# Ensemble models - pyspark

The code was partially borrowed from [here](http://people.stat.sc.edu/haigang/improvement.html).

The variable importance can be used in other analysis.

In [2]:
import findspark
findspark.init()
from pyspark import SparkContext
from pyspark import SQLContext

In [3]:
import numpy as np
import pandas as pd
pd.options.display.max_columns = None

In [4]:
from pyspark.sql.functions import *
from pyspark.ml.classification import  RandomForestClassifier
from pyspark.ml.feature import StringIndexer, OneHotEncoderEstimator, VectorAssembler, VectorSlicer
from pyspark.ml import Pipeline
from pyspark.ml.evaluation import BinaryClassificationEvaluator
from pyspark.ml.linalg import Vectors
from pyspark.ml.tuning import ParamGridBuilder, TrainValidationSplit

In [5]:
sc = SparkContext()
spark = SQLContext(sc)

In [6]:
## data
## where: https://archive.ics.uci.edu/ml/machine-learning-databases/00222/

data_file = './data/bank-additional/bank-additional-full.csv'

In [7]:
df = spark.read.option("delimiter", ";").csv(data_file,header = True, inferSchema = True)

In [8]:
df.count()

41188

In [9]:
df.dtypes

[('age', 'int'),
 ('job', 'string'),
 ('marital', 'string'),
 ('education', 'string'),
 ('default', 'string'),
 ('housing', 'string'),
 ('loan', 'string'),
 ('contact', 'string'),
 ('month', 'string'),
 ('day_of_week', 'string'),
 ('duration', 'int'),
 ('campaign', 'int'),
 ('pdays', 'int'),
 ('previous', 'int'),
 ('poutcome', 'string'),
 ('emp.var.rate', 'double'),
 ('cons.price.idx', 'double'),
 ('cons.conf.idx', 'double'),
 ('euribor3m', 'double'),
 ('nr.employed', 'double'),
 ('y', 'string')]

In [10]:
## rename the column names
df = df.toDF(*(c.replace('.', '_') for c in df.columns))

In [11]:
#df.limit(5).toPandas()

In [12]:
#df.describe().toPandas()

In [13]:
#df.groupBy('y').count().toPandas()

### train and test data split

In [14]:
fractions = df.select("y").distinct().withColumn("fraction", lit(0.8)).rdd.collectAsMap()
df_train = df.sampleBy('y',fractions,seed=17)
df_test = df.subtract(df_train)

In [15]:
df_test.columns

['age',
 'job',
 'marital',
 'education',
 'default',
 'housing',
 'loan',
 'contact',
 'month',
 'day_of_week',
 'duration',
 'campaign',
 'pdays',
 'previous',
 'poutcome',
 'emp_var_rate',
 'cons_price_idx',
 'cons_conf_idx',
 'euribor3m',
 'nr_employed',
 'y']

### Data preprocessing

In [16]:
# one hot encoding and assembling
encoding_var = [i[0] for i in df.dtypes if (i[1]=='string') & (i[0]!='y')]
num_var = [i[0] for i in df.dtypes if ((i[1]=='int') | (i[1]=='double')) & (i[0]!='y')]

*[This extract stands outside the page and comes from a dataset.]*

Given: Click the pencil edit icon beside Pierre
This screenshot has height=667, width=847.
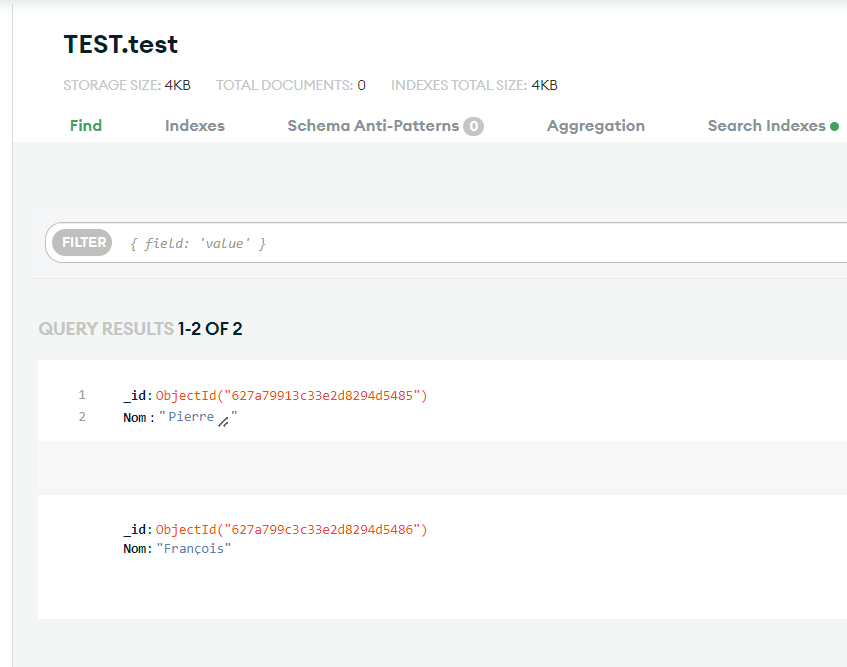Looking at the screenshot, I should pos(223,421).
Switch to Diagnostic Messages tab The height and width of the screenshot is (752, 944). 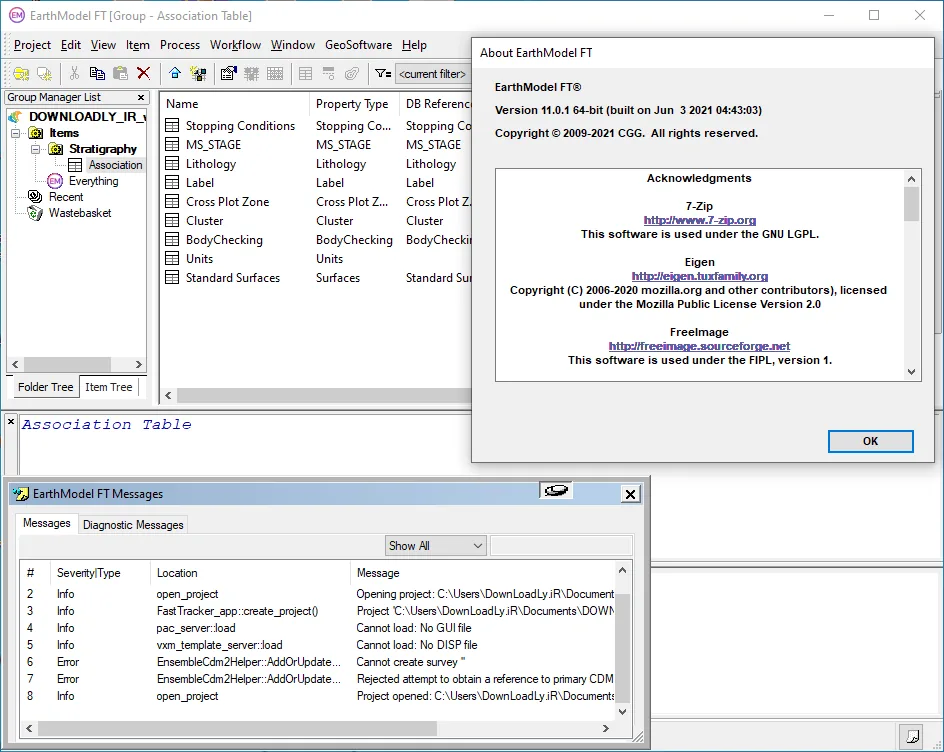[133, 524]
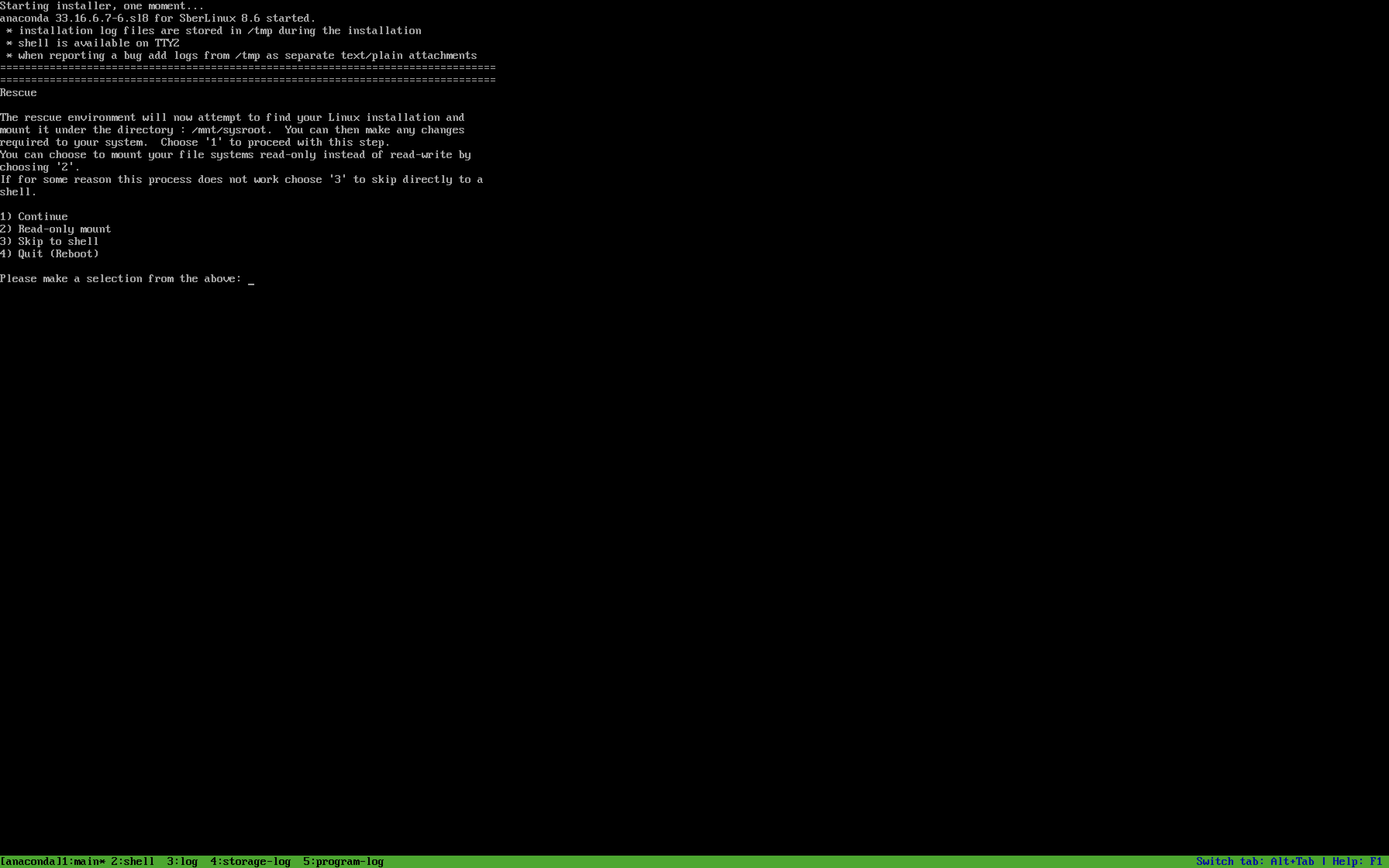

'''from string to interger'''
string_indexes = [StringIndexer(inputCol = c, outputCol = 'IDX_' + c, handleInvalid = 'keep') for c in encoding_var]
'''from interger to binary vectors'''
onehot_indexes = [OneHotEncoderEstimator(inputCols = ['IDX_' + c], outputCols = ['OHE_' + c]) for c in encoding_var]
label_indexes = StringIndexer(inputCol = 'y', outputCol = 'label', handleInvalid = 'keep')

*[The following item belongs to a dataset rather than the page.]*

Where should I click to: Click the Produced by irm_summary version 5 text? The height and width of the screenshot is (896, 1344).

## The input for the model should be binary vectors
assembler = VectorAssembler(inputCols = num_var + ['OHE_' + c for c in encoding_var], outputCol = "features")

### Ensemble models

In [17]:
from pyspark.ml.classification import RandomForestClassifier, GBTClassifier,LogisticRegression, NaiveBayes

rf = RandomForestClassifier(numTrees=20)
xgb = GBTClassifier(maxIter= 10)
lr = LogisticRegression(maxIter=10, regParam=0.3, elasticNetParam=0.2)
#nb = NaiveBayes(smoothing= 0.5, modelType="multinomial")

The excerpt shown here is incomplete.